The unsung heroes of HR
The academics and practitioners who make up our HR Most Influential rankings, sponsored by Open University Business School, are leading the way in what could be uncertain times
The HR Magazine article, “The unsung heroes of HR," quoted Russell Reynolds Associates Consultant Anna Penfold about the importance of flexibility, agility and preparedness in human resources today. The article is excerpted below.
It’s a whole year, incredibly, since the 11th HR Most Influential (HRMI) lists were unveiled. And what a year it has been.
With many still reeling from Brexit, then came the shock of president Trump. We’ve also seen a snap general election and a surprise hung parliament result.
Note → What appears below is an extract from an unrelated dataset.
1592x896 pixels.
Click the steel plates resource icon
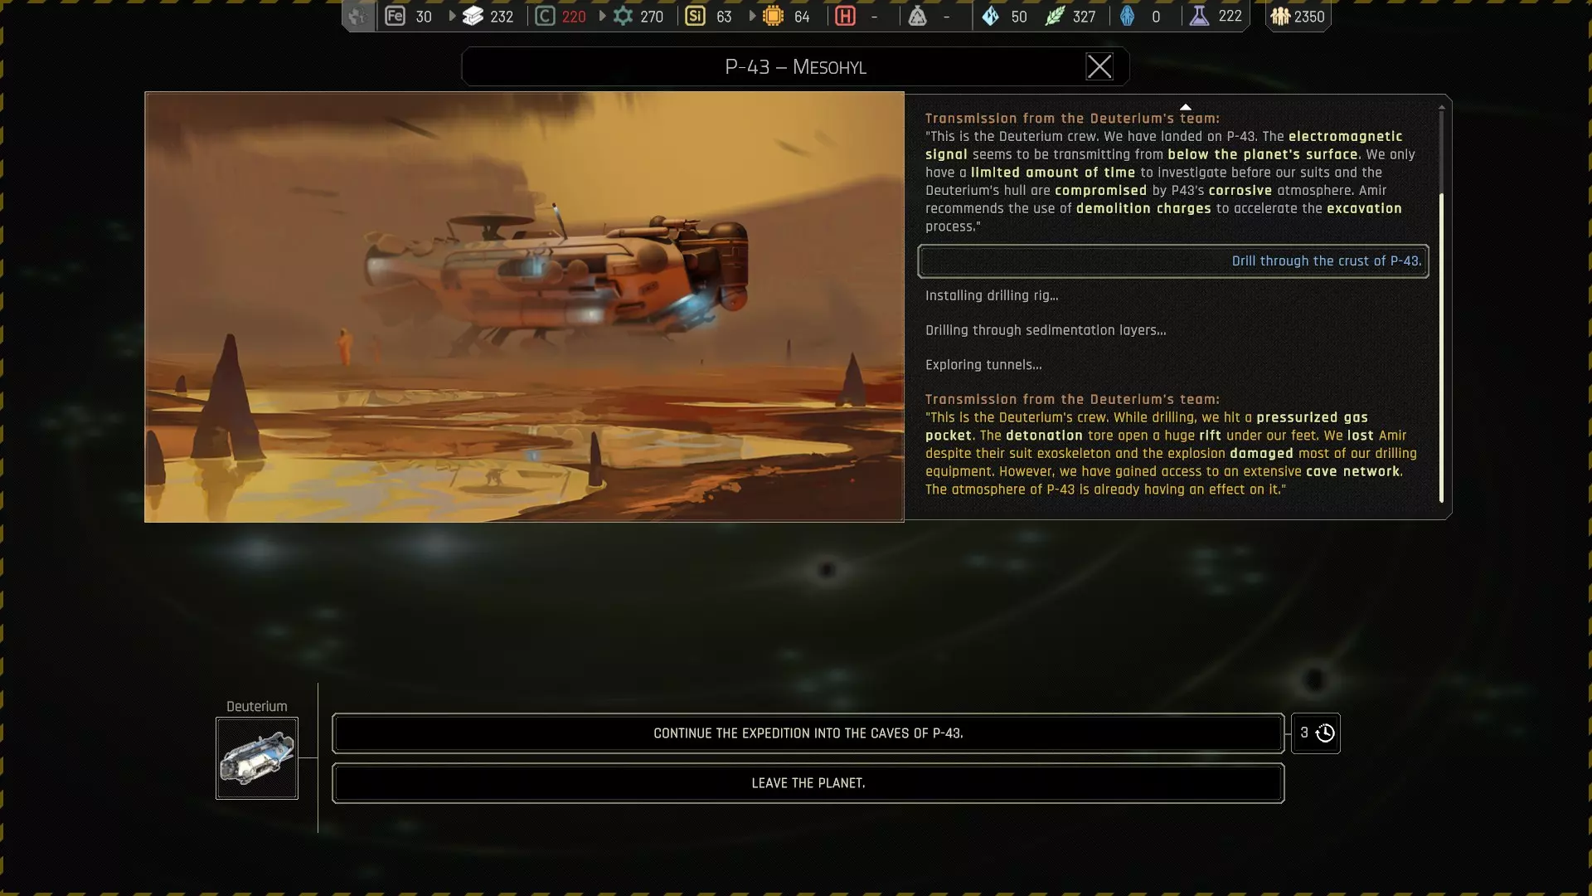point(473,16)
But the uncertainty many are feeling goes far beyond unexpected events. People often say every year seems to pass faster than the last. But – in an age of ever-advancing AI and automation, rapidly evolving employment arrangements, and a still volatile business world – this now rings truer than ever.
“Flexibility and agility are amped up even more than before so you need to be prepared to go through version 1.0 and 2.0 of your plan at any given moment,” agrees Anna Penfold, consultant at Russell Reynolds. “That is very challenging for many because most fall into the bracket of being good at the longer-term stuff or good at delivering the short term. It’s hard to find someone who can oscillate between the two.”
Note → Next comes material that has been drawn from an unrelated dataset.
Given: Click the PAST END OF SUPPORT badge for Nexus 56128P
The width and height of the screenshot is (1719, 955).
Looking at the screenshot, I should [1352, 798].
Look a little closer at our top three and another trend emerges. Taking the very top spot this year is an HR director who, though recently taking on the role of civilian HR director at the Ministry of Defence (MoD), has also worked across the private and third sectors, most recently as director of people and OD at the NSPCC. Siobhan Sheridan “absolutely epitomises” why cross-sector experience can be so powerful, feels Penfold.
“There are few leadership roles in the UK that have such high standing, such high prestige and are so high risk,” comments Penfold. “And she’s steering the ship very adeptly through pretty choppy waters.”